(Information begins)

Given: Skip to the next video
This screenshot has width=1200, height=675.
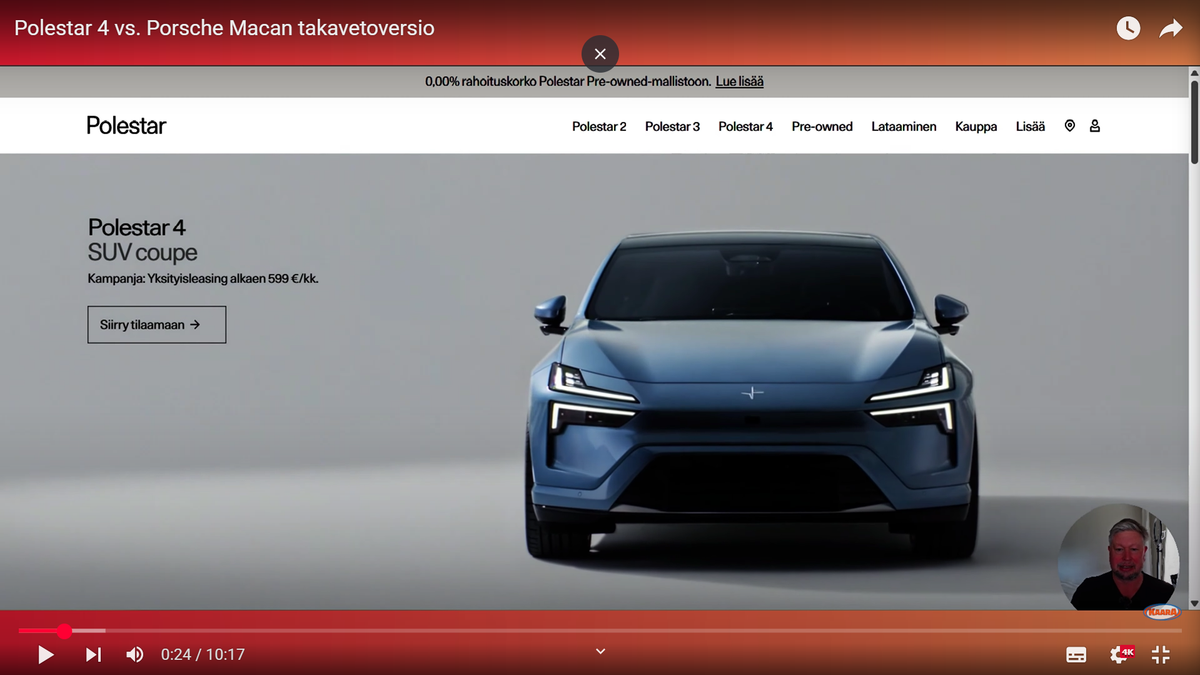Looking at the screenshot, I should click(92, 654).
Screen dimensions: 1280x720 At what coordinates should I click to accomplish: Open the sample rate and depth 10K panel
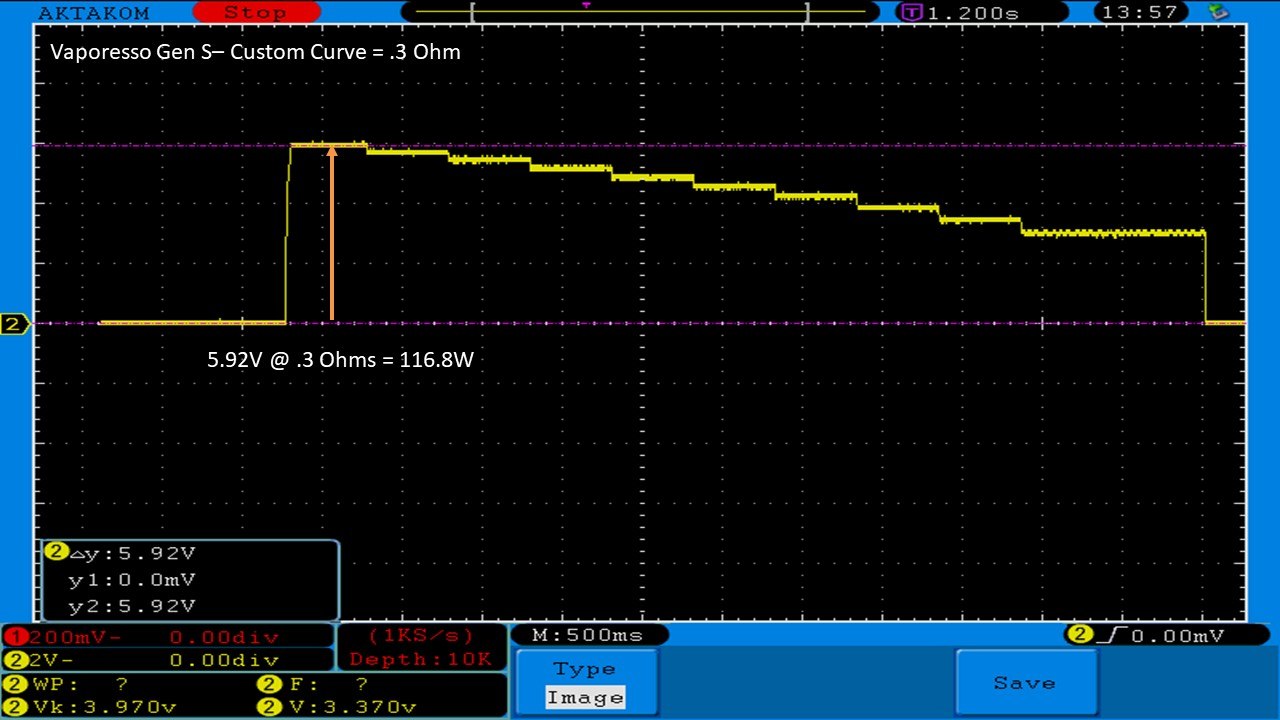click(x=420, y=647)
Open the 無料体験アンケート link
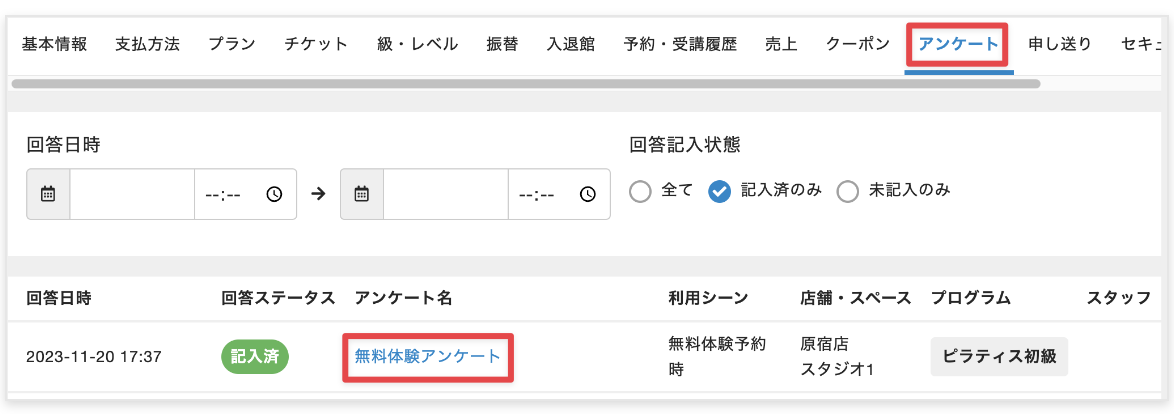Viewport: 1174px width, 414px height. pos(428,357)
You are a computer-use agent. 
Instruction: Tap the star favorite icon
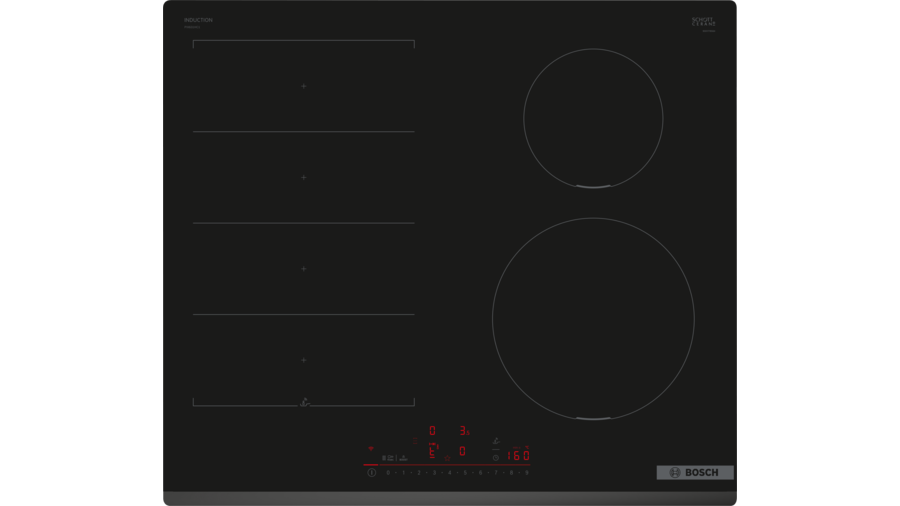tap(447, 458)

(Information ends)

▶ [Brief] Write out, word for word, the lines from the start of the data through the one holding "You are a computer-use agent.". Omit pictures.

▶ [Finished exercise]
Given: Skip to the next video
This screenshot has width=1200, height=675.
Looking at the screenshot, I should click(92, 654).
Screen dimensions: 1280x720 At what coordinates should I click to accomplish: Open the sample rate and depth 10K panel
click(x=420, y=647)
Open the 無料体験アンケート link
Viewport: 1174px width, 414px height. pos(428,357)
You are a computer-use agent. 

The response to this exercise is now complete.